Su tía en Vancouver todavía se culpa: de no haber enviado los 4000 euros para pagar a los traficantes, quizá seguirían vivos.
Pero el cuerpecito de Alan acabó de madrugada sobre la misma playa que de día ocupan los millonarios, y esa imagen nos dolió ¡tanto! que pudimos sentir algo parecido a la piedad, a la empatía. Aquel niño podía ser nuestro hijo y dijimos que esto marcaba un antes y un después. Apenas tres semanas después, los Estados miembros de la UE se comprometieron a revisar las políticas migratorias y a reubicar y reasentar a 160.000 solicitantes de asilo en dos años de los campos de refugiados de Grecia, Italia, Libia o Turquía. El gobierno español de Mariano Rajoy se comprometió ante sus socios europeos a acoger a 17.337 personas. Pero, cuando expiró el plazo, España había recibido a 2890: apenas el 16,6 %.

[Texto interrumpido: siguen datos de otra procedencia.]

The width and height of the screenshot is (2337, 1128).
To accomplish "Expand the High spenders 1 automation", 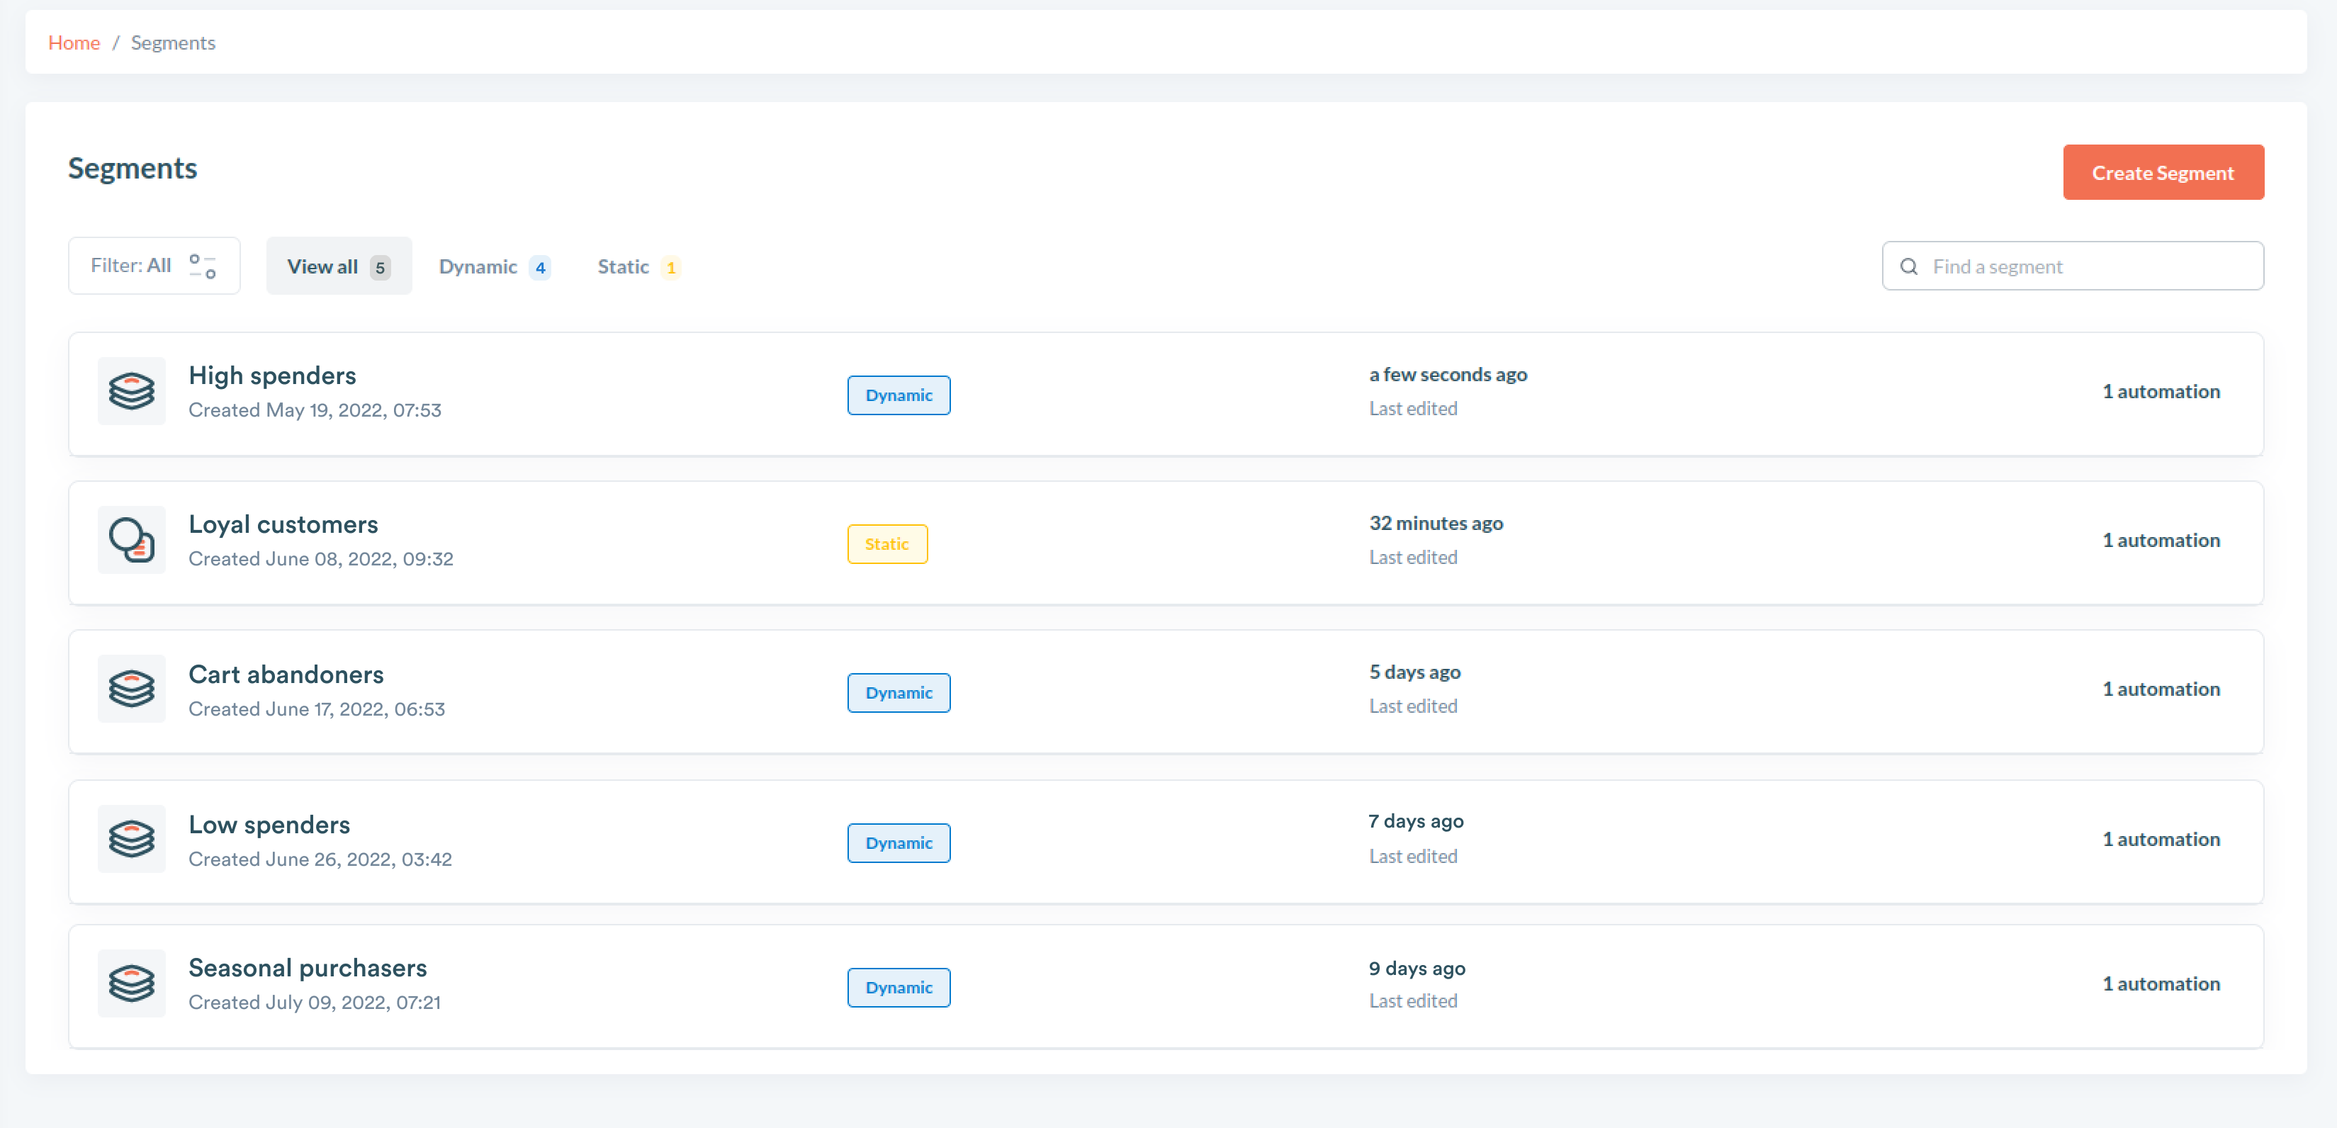I will tap(2161, 390).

Tómenlo como muestra de lo rápido que olvidamos a aquel niño que prometimos no olvidar. De los miles de niños a los que abandonamos en el desamparo. Entre políticas de externalización y control de fronteras cada vez más despiadadas. Con medidas centradas en impedir que lleguen, en lugar de acabar con las causas que provocan los desplazamientos forzados.
Desde entonces, han muerto 31.000 personas tratando de alcanzar nuestras costas. Y ya saben lo que pasa con las cifras de los muertos…
Unicef estima que aproximadamente 3500 de ellos eran niños. Uno de ellos era Alan. El significado del nombre kurdo es “hermoso, brillante, resplandeciente”. Ojalá tuviera trece años.